ラジオ体操 rajio taisou—radio calisthenics

A couple of weekends ago we went to the swimming pool in Kanaoka Park. It’s a great facility, only open in summer, consisting of a complex of outdoor pools ranging from kiddie pools to a full-size 50 metre pool. It only costs 300 yen to go in, and you can stay as long as you like. When the air is stiflingly hot, the sun is beating down relentlessly and the ground is hot enough to burn the soles of your feet, it is a lovely feeling to slide into the water.

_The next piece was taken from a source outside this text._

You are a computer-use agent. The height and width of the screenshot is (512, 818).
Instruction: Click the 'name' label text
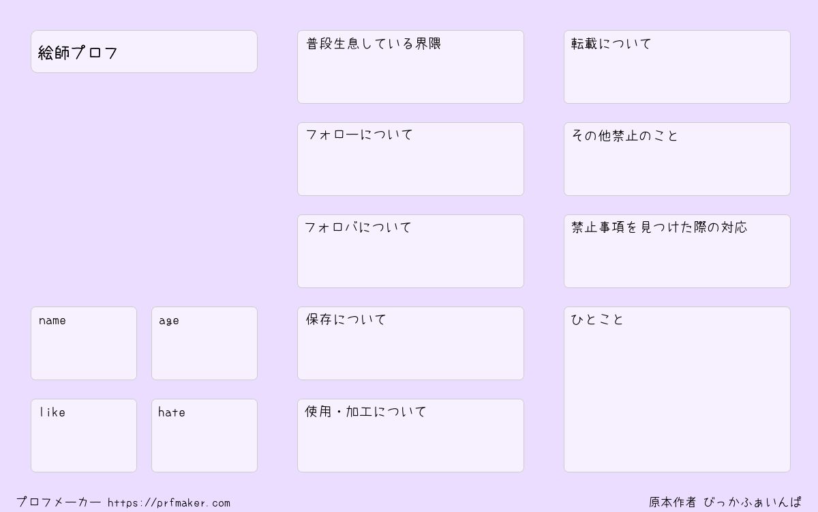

And then, about 30 seconds after I got in, the familiar tune started playing over the loudspeakers. The radio taisou music. And everyone dutifully got out of the pool, stood around the poolside and did the familiar movements of the radio taisou exercises. From small children to teenagers to old men, everyone joined in.

This, for me, is an example of how uncynical Japanese people are. There was no sense of “can’t be bothered” or “why do I have to get out of the pool and do calisthenics in the heat?” or “I’m too old for this”. Everyone did the exercises, did them properly, and then got back into the pool and carried on.

Radio taisou—radio calisthenics—plays every day on the radio (and now also on television), since the 1920s. The movements are not terribly demanding—you swing your arms up and down, side to side, bend to touch the ground, and so on—but they help to keep people supple and healthy throughout their lives. It is also played at the start of the working day in company offices and factories.

 

I took this photo at 6:30 in the morning in our local park. The schoolchildren are on their summer holiday now. I was amazed to see at 6:15 and 6:20 every morning, the boys and girls leaving their homes and making their way to the park, where they do the radio taisou exercises. Yuko explained to me that they get a stamp each day to confirm that they have attended.

Note on the word of the day:

体操 taisou means gymnastics. It’s the word that’s used, for example, for the gymnastics in the Olympics, in which Japan’s Kohei Uchimura won a gold medal with an astonishing performance. The first character 体 tai means “body” and the second, 操 sou, I’m not very familiar with, but has meanings like “control” or “manage”. rajio, of course, is just the Japanese version of the word “radio”.